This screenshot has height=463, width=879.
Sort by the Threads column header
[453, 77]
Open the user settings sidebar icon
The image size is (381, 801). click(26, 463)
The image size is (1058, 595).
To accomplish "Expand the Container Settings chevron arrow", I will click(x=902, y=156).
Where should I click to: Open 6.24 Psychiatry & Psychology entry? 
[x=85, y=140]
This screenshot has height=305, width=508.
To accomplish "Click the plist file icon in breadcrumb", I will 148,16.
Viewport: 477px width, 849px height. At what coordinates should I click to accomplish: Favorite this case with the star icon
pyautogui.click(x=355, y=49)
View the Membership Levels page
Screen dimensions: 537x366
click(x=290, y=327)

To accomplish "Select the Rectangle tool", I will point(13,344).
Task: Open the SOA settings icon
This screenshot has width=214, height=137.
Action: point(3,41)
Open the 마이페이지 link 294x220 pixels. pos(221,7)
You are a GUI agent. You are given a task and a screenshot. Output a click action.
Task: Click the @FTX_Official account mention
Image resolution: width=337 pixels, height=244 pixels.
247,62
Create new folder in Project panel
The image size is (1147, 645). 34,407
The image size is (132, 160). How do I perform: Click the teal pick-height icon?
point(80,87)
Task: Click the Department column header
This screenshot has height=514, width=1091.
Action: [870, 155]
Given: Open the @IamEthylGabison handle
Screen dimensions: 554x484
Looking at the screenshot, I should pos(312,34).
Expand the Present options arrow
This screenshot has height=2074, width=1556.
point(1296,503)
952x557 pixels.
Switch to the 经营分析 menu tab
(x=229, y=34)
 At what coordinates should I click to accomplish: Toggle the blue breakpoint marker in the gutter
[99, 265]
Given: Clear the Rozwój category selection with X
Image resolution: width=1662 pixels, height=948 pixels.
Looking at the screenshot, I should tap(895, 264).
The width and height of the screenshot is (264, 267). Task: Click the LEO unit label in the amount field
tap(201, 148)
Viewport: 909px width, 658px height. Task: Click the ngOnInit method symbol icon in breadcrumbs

::::::::::

[Set exercise] Duplicate all of the records above line for line, with no change to any character.

[Answer for this exercise]
This screenshot has height=463, width=879.
Sort by the Threads column header
[453, 77]
Open the user settings sidebar icon
The image size is (381, 801). click(26, 463)
The image size is (1058, 595).
To accomplish "Expand the Container Settings chevron arrow", I will click(x=902, y=156).
Where should I click to: Open 6.24 Psychiatry & Psychology entry? 
[x=85, y=140]
This screenshot has height=305, width=508.
To accomplish "Click the plist file icon in breadcrumb", I will 148,16.
Viewport: 477px width, 849px height. At what coordinates should I click to accomplish: Favorite this case with the star icon
pyautogui.click(x=355, y=49)
View the Membership Levels page
Screen dimensions: 537x366
click(x=290, y=327)

To accomplish "Select the Rectangle tool", I will point(13,344).
Task: Open the SOA settings icon
This screenshot has width=214, height=137.
Action: point(3,41)
Open the 마이페이지 link 294x220 pixels. pos(221,7)
You are a GUI agent. You are given a task and a screenshot. Output a click action.
Task: Click the @FTX_Official account mention
Image resolution: width=337 pixels, height=244 pixels.
247,62
Create new folder in Project panel
The image size is (1147, 645). 34,407
The image size is (132, 160). How do I perform: Click the teal pick-height icon?
point(80,87)
Task: Click the Department column header
This screenshot has height=514, width=1091.
Action: [870, 155]
Given: Open the @IamEthylGabison handle
Screen dimensions: 554x484
Looking at the screenshot, I should pos(312,34).
Expand the Present options arrow
This screenshot has height=2074, width=1556.
point(1296,503)
952x557 pixels.
Switch to the 经营分析 menu tab
(x=229, y=34)
 At what coordinates should I click to accomplish: Toggle the blue breakpoint marker in the gutter
[99, 265]
Given: Clear the Rozwój category selection with X
Image resolution: width=1662 pixels, height=948 pixels.
Looking at the screenshot, I should tap(895, 264).
The width and height of the screenshot is (264, 267). Task: Click the LEO unit label in the amount field
tap(201, 148)
Viewport: 909px width, 658px height. Task: Click the ngOnInit method symbol icon in breadcrumbs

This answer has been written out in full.